### 本文抜粋:
>>>
左から(所属はインタビュー当時のものです)
佐藤 義則様(人財開発部 マネージャー)
篠田 拓様(人財開発部)
田中 伊織様(人財開発部)
真崎 誠治様(リクルーティング・開発本部 マネージャー)
森下 直樹(ケンブリッジ・テクノロジー・パートナーズ)

#01DX推進人材には3つのスキルが必要

ファミリーマートではDX推進人材を「3つのスキルを併せ持つ人材」と定義した

『DX推進スキル研修』を企画するに至った背景を教えてください。
佐藤 2023年に経営者より、コンビニエンスストア事業で蓄積したさまざまなデータを今まで以上に全社目線で活用するよう指示がありました。そこでデータ分析できる人材を育成し実務に投入しましたが、すぐに大きな壁にぶつかりました。というのは、弊社では、業務部門によってデータの形式や貯め方がさまざまで、それらを統合して全社的にデータ活用するところまで一足飛びに到達するのが非常に難しかったのです。
データを活用する以前に、そもそも、部門横断的に業務やシステムを改革・統合しなければならないことに気づき、「これっていわゆるDXだよね」ということで、DX推進人材育成の重要性が持ち上がりました。
ファミリーマートが求めるDX推進人材の定義をどう進めましたか?
田中 経済産業省と情報処理推進機構(IPA)が策定した『デジタルスキル標準』を参照した結果、『ビジネスアーキテクト』と呼ばれる人材、中でも、社内業務の高度化・効率化ができる人材がファミリーマートの求めるDX推進人材のスキルセットにフィットしている、と判断しました。
佐藤 そこからビジネスアーキテクトのスキル項目をベースに、3つのカテゴリーで弊社なりの人材定義を進めることにしました。(1) 業務の理解、(2) ITリテラシー、(3) プロジェクトマネジメントスキルです。
DXプロジェクトでは、業務部門を中心に関係者が非常に多岐にわたります。それぞれ立場や意見が異なるため、間に立って目指す方向性を合意しDXを成功に導く人物がいないとプロジェクトはうまくいきません。こうした人物に必要なのは、業務部門の想いや要望を理解する力、それをITで実現する方法を検討できるリテラシーです。また、実際にIT構築を進めることになれば、さまざまな関係者と向き合いながらプロジェクトを企画・推進できるマネジメントスキルも必須です。

#02座学や架空の題材を使った演習では実務に活かせない

ファミリーマートのITデジタル人財育成プログラムの概要。レベル、人財、育成施策

ファミリーマートのITデジタル人財育成プログラム(2024年度版)
出典:株式会社ファミリーマートホームページ

ファミリーマートのビジネスアーキテクト育成プログラムはどのようなものですか?
<<<
### 提供データ:
>>>
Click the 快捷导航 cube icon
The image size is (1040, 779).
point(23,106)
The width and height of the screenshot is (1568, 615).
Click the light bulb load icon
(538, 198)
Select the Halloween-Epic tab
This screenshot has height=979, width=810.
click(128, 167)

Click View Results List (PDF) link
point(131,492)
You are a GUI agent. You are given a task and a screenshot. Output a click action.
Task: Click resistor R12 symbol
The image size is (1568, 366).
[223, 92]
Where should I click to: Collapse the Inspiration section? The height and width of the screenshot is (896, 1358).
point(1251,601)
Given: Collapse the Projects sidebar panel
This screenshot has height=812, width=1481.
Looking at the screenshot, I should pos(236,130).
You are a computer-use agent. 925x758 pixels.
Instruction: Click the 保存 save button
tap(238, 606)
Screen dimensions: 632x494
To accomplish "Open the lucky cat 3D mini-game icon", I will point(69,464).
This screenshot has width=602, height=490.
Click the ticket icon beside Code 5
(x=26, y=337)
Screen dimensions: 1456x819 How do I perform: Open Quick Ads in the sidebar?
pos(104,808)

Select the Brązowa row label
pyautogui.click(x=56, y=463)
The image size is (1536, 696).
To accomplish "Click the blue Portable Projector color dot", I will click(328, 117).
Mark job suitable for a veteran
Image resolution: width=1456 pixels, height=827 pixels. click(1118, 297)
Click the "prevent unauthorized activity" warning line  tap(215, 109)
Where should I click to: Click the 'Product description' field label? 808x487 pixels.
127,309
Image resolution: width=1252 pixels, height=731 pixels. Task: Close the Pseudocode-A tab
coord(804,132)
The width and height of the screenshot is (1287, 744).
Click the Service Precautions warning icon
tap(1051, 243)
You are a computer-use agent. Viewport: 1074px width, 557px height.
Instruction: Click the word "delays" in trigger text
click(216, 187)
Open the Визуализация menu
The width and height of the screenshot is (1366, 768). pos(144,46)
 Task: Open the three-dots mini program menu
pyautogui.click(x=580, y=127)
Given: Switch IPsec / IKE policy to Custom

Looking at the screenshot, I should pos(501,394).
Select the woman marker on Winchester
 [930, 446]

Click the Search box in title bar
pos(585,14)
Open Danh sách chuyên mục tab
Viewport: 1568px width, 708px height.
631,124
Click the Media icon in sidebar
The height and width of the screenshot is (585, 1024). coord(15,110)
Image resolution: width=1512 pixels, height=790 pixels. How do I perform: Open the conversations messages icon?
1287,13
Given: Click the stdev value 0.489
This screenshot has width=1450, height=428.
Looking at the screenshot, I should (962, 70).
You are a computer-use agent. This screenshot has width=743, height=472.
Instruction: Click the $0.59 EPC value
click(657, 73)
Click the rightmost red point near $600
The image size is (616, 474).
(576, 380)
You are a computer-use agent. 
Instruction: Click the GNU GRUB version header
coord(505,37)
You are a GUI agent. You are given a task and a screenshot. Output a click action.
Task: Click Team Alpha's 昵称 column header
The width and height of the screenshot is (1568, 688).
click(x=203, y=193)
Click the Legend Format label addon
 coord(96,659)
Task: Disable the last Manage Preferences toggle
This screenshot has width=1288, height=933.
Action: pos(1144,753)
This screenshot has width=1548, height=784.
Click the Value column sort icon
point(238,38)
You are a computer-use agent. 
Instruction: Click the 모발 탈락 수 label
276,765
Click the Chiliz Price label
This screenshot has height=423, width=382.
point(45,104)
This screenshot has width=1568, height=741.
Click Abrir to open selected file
<<<
### 課題一覧:
**a)** ファミリーマートのDX人材育成についてのインタビューで、冒頭に並んでいる人物の名前をすべて書き出してください。
**b)** ファミリーマートのDX人材育成についてのインタビューの続きを、最後の問いのあとから書いてください。

### 解答一覧:
**a)**
佐藤 義則
篠田 拓
田中 伊織
真崎 誠治
森下 直樹

**b)**
田中 大きく3段階の研修があります。まず全社員が受講すべき初級コースである「DXリテラシー教育」、そこからメンバーを選抜しながら、中級の「DX推進リテラシー研修」、上級の「DX推進スキル研修」へとステップアップしていきます。
育成に取り組まれる中で見えてきた課題感を教えてください。
佐藤 上級の「DX推進スキル研修」ではプロジェクトマネジメントスキルを取り扱うのですが、実務で使えるスキルをどうすれば習得できるかが課題でした。もともとの発端が「データ活用が進まない」「業務とシステムの横断的改革と統合が必要」ですから、これらを現場で取り扱える人材を輩出しなければいけません。
その課題にどのように取り組まれたのですか?
田中 この課題を解決するには、研修に社内の実ケースを持ち込み、講師や参加メンバーを巻き込みながら演習ベースでそれらに取り組む必要があります。しかし世の中のプロジェクトマネジメント研修は座学だけか、演習があっても架空の題材を取り扱うものばかりで、物足りなさを感じていました。
そんな中、弊社の業務改革プロジェクトをお願いしている森下さんにこのことを相談したところ、ケンブリッジの養成学校のPlanningコース(変革プロジェクトの立ち上げ方を学ぶ研修)なら実ケースを持ち込んで演習でき、かつ、講師を務める現役コンサルタントからダイレクトに大量のフィードバックを受けられる、と聞き、採用することにしました。
ケンブリッジ 森下 人財開発部の皆さんから相談いただいたとき、ここまで研修成果にこだわるケースは珍しく、驚きながらもぜひ応えたいと思いました。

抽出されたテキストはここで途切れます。